Inps chiede 8.200 euro a 79enne, il tribunale la assolve

Una donna di 79 anni residente a Rimini ha ottenuto ragione in tribunale nella causa intentata contro l’Inps, che le aveva richiesto la restituzione di 8.200 euro. Il giudice ha stabilito che la pensionata non doveva alcuna somma all’istituto di previdenza sociale, respingendo integralmente le pretese avanzate.

La vicenda ha avuto origine da una richiesta di rimborso inviata dall’Inps alla donna, che si è vista contestare un presunto indebito percepimento di prestazioni previdenziali per un importo complessivo di 8.200 euro. Di fronte alla richiesta, la 79enne ha deciso di non arrendersi e ha portato la questione davanti a un giudice, sostenendo le proprie ragioni.

L’esito della causa

Il tribunale, dopo aver esaminato il caso, ha accolto la posizione della pensionata riminese, annullando di fatto la richiesta di restituzione formulata dall’istituto.

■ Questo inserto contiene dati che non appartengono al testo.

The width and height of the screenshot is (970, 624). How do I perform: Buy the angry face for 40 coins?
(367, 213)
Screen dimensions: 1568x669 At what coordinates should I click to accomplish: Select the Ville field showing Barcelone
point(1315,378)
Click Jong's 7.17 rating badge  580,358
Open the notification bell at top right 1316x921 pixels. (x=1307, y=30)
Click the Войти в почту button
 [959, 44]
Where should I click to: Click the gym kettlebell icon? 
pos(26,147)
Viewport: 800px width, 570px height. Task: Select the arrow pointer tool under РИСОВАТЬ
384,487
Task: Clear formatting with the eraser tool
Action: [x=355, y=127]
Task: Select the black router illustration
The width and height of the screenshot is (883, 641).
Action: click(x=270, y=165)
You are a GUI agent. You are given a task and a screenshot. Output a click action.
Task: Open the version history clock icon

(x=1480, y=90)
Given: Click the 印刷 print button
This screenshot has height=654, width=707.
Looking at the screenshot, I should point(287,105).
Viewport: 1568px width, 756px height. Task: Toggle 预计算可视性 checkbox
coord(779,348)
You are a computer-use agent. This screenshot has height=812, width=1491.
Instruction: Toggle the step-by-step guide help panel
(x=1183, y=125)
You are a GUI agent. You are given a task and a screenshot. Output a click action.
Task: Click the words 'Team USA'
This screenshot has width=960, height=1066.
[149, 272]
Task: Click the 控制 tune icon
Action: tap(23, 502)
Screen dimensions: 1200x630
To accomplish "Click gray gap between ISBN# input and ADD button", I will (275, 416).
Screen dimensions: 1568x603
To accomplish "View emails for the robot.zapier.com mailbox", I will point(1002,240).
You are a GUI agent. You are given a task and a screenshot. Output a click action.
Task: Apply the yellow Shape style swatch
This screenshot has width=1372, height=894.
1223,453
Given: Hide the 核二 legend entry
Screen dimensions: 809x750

Una decisione che rappresenta un precedente significativo per situazioni analoghe, in cui cittadini anziani si trovano a dover contestare richieste di rimborso da parte degli enti previdenziali.

Le controversie tra pensionati e Inps relative a presunti indebiti non sono infrequenti. Spesso nascono da errori di calcolo, aggiornamenti tardivi delle posizioni contributive o discrepanze nella documentazione presentata dai beneficiari. In molti casi, i cittadini coinvolti, specialmente le persone più anziane, faticano a comprendere le motivazioni delle richieste e si trovano costretti a intraprendere percorsi legali per far valere i propri diritti.

La vicenda della pensionata riminese conferma quanto sia importante, per chi riceve richieste di questo tipo dall’Inps, verificare attentamente la fondatezza delle pretese e, se necessario, rivolgersi a un legale per tutelare i propri interessi. Il ricorso alla giustizia si è rivelato, in questo caso, l’unica strada efficace per ottenere l’annullamento di una richiesta che il tribunale ha giudicato infondata.

Non sono stati resi noti ulteriori dettagli sulle motivazioni specifiche che hanno portato l’Inps a richiedere la restituzione della somma, né sui tempi complessivi della vertenza legale.